Мы вышли из автобуса и огляделись.

– Сюда, – Толя показал вправо, и мы пошли к невысоким деревянным домикам, за которыми возвышались каменные своды дворца Андрея Боголюбского.

Было тепло и тихо. Деревенская улица очень напоминала наш Двенадцатый Вокзальный проезд в Саратове, и я сказал об этом.

Толя улыбнулся:

– Да, Леша, это наше, родное. И как подумаю, что мог всего этого не увидеть, – он показал на дворец, – прямо страшно становится. Мы как в темноте живем, ничего не знаем и не помним. Знаешь, кто такой Андрей Боголюбский? Только не ври.

– Не знаю.

– Вот. А ведь это великий человек переломного времени. Закат Киева, возвышение Владимира, сюда переносится центр Руси. Стой. Мы с тобой поднимаемся по ступенькам, которым почти восемьсот лет. Да не торопись, здесь он полз, когда его убивали.

– Кто убивал?

– Да их человек двадцать было, а главарем, как пишет летописец, был Петр, зять Кучки. Они к князю ворвались, стали бить его мечами, а было так темно и тесно, что закололи своего. Представляешь, как страшно убивали! Ушли, а потом слышат стоны – поняли, что не добили князя. Стали его искать по кровавым следам, нашли.
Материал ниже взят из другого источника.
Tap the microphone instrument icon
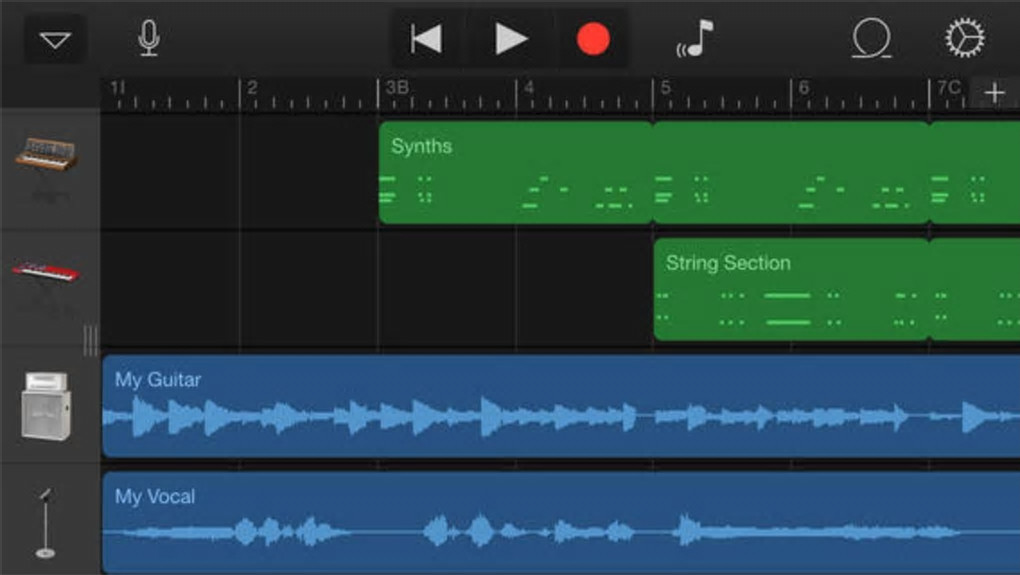 coord(149,38)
По-моему, князь Андрей как раз тут и сидел… Петр-предатель отсек ему руку. А рядом стоял Анбал, ключник, то есть самый доверенный человек… Да ты прочти «Убиение Андрея Боголюбского» – мороз по коже!

Мы вошли во дворец. Обычное запустение царило там, но слова брата заставили меня иначе смотреть на мертвые камни.

– Этот самый Анбал, – продолжал Анатолий, – у князя Андрея вечером меч украл. А меч был святого Бориса, который предпочел смерть, но на старшего брата руку не поднял. Вот тут какой клубок.

– Очень уж кровавый.

– А ты как думал. Это же Средневековье, борьба за трон. А мы историю привыкли представлять по оперным спектаклям. Вот и Тарковского уже начали бить: зачем жестокость показываешь?

От дворца Андрея Боголюбского мы пошли к храму Покрова на Нерли. Анатолий повел меня не по туристской дороге, а через поле, по тропе. Вился над нами жаворонок, пел горластый. Небо было ясным и синим, а впереди, на взгорке, стояла белая церквушка. Я не понимал, зачем мы идем к ней – такой маленькой, казалось – обыкновенной.

Анатолий ничего не говорил, шел впереди, не оглядываясь.

Лишь однажды остановился и сказал:

– Смотри вперед внимательно, – и показал на церквушку.

Идти было хорошо, потому что все вокруг дышало покоем, теплом.